TO DO:
Copy out each line below that has the word "will" in it.

===== SOURCE MATERIAL

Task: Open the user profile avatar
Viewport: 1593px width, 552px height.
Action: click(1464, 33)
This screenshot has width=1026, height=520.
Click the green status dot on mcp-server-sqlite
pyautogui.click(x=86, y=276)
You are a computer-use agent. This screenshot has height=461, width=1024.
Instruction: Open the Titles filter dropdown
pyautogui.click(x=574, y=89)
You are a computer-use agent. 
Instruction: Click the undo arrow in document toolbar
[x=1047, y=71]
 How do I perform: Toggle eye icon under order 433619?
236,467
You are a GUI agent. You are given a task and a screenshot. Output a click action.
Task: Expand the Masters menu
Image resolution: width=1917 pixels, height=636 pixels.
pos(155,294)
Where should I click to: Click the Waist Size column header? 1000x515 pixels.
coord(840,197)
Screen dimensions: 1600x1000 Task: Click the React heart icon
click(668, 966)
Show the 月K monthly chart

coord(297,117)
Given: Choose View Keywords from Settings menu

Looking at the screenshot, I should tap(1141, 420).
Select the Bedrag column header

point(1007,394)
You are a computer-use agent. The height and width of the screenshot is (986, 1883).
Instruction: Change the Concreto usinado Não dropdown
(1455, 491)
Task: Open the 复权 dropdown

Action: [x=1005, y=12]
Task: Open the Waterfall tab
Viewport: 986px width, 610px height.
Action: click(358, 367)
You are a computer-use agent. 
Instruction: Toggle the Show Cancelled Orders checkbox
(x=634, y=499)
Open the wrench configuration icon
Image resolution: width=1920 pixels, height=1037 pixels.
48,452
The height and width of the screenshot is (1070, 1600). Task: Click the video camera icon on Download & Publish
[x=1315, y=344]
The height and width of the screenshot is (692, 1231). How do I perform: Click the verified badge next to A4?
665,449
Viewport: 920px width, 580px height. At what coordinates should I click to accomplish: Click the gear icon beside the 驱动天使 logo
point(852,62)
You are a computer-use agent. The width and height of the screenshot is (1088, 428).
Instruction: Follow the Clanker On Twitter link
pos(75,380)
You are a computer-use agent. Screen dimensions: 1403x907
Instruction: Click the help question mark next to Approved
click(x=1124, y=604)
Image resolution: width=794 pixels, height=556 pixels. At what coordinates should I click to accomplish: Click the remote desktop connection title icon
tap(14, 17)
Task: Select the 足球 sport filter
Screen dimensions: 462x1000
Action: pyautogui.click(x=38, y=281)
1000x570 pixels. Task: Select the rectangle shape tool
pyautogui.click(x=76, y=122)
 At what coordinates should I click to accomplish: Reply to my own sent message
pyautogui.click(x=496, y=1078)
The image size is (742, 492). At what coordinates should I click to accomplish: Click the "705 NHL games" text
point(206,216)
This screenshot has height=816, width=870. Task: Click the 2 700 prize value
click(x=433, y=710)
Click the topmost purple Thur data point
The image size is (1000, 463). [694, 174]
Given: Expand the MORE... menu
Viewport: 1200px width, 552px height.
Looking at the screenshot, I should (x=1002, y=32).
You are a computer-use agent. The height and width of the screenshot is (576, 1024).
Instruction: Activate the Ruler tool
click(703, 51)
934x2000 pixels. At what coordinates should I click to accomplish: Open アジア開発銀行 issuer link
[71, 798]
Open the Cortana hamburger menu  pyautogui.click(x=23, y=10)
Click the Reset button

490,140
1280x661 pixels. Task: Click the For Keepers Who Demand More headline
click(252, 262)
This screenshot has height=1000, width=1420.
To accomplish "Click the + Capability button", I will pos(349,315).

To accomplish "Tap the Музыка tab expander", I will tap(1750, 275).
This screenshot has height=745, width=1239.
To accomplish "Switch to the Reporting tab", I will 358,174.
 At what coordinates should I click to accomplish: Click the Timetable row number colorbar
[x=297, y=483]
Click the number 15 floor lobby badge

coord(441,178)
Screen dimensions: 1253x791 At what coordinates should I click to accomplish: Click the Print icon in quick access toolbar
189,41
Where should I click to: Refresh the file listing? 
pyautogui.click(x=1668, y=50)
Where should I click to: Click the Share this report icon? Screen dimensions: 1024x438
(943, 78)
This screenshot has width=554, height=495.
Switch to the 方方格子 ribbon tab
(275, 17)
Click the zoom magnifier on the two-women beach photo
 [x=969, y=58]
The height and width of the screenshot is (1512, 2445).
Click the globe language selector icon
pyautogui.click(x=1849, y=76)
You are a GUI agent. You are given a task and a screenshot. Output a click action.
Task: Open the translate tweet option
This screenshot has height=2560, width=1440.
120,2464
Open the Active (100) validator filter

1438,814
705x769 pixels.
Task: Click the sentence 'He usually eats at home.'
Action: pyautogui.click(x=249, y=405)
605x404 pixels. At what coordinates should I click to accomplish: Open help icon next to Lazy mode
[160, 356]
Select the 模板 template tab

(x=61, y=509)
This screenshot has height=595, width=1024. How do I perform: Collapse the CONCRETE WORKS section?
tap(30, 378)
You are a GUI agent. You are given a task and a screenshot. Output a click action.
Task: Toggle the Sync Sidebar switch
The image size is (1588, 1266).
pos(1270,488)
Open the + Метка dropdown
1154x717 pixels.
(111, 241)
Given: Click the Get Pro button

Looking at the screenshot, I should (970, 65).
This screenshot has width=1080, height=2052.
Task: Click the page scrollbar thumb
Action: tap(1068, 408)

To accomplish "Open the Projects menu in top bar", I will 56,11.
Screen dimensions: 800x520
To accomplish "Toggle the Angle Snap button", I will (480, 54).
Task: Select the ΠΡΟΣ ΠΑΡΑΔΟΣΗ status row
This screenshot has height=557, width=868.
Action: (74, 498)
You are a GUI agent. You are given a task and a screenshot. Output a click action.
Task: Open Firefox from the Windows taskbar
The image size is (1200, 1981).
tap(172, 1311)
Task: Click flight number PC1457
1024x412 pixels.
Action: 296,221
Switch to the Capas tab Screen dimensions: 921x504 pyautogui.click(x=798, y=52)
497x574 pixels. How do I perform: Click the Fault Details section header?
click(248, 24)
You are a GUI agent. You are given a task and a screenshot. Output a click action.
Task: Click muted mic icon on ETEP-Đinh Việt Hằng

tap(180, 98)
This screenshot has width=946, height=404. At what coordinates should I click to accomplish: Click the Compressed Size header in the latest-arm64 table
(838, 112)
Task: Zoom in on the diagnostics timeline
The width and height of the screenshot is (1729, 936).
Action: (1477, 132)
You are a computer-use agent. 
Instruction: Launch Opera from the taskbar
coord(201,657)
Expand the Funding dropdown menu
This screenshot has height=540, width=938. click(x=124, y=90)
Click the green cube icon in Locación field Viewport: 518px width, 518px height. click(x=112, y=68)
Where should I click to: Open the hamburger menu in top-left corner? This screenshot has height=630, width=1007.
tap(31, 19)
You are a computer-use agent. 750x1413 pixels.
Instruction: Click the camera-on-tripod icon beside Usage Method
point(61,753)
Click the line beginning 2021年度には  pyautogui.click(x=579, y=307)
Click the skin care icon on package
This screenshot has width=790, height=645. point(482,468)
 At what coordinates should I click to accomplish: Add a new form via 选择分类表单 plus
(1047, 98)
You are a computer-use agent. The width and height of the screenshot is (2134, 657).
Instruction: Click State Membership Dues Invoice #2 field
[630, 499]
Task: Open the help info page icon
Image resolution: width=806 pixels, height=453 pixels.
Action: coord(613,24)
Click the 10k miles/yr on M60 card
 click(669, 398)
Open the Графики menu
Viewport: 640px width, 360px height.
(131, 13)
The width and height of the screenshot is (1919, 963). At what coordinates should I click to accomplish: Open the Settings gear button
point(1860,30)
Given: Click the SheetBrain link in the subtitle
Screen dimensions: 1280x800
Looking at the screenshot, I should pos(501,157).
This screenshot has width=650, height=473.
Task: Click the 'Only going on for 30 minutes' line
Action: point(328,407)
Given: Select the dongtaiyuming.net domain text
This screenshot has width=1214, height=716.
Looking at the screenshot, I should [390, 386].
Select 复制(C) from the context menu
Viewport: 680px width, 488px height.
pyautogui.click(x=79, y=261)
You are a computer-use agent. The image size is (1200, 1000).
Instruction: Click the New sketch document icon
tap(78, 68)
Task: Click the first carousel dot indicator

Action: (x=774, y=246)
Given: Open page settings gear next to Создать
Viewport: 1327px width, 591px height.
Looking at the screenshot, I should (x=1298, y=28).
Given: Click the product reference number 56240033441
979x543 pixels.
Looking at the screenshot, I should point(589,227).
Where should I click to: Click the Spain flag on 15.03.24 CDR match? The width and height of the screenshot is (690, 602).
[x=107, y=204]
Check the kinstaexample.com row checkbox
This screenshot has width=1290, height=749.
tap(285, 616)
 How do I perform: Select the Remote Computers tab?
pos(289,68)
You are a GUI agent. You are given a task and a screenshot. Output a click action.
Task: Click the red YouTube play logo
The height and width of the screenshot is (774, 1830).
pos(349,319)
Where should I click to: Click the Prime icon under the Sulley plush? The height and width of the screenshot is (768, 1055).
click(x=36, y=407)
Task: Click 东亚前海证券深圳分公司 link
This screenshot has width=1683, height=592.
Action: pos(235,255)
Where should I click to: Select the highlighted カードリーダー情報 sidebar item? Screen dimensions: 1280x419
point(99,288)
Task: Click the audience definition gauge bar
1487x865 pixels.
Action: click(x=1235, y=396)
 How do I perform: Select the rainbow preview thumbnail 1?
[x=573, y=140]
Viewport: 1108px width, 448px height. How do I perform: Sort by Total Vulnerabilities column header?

==========

EXERCISE RESULT:
To accomplish "Click the + Capability button", I will pos(349,315).
To accomplish "Tap the Музыка tab expander", I will tap(1750, 275).
To accomplish "Switch to the Reporting tab", I will 358,174.
To accomplish "Open the Projects menu in top bar", I will 56,11.
To accomplish "Toggle the Angle Snap button", I will (480, 54).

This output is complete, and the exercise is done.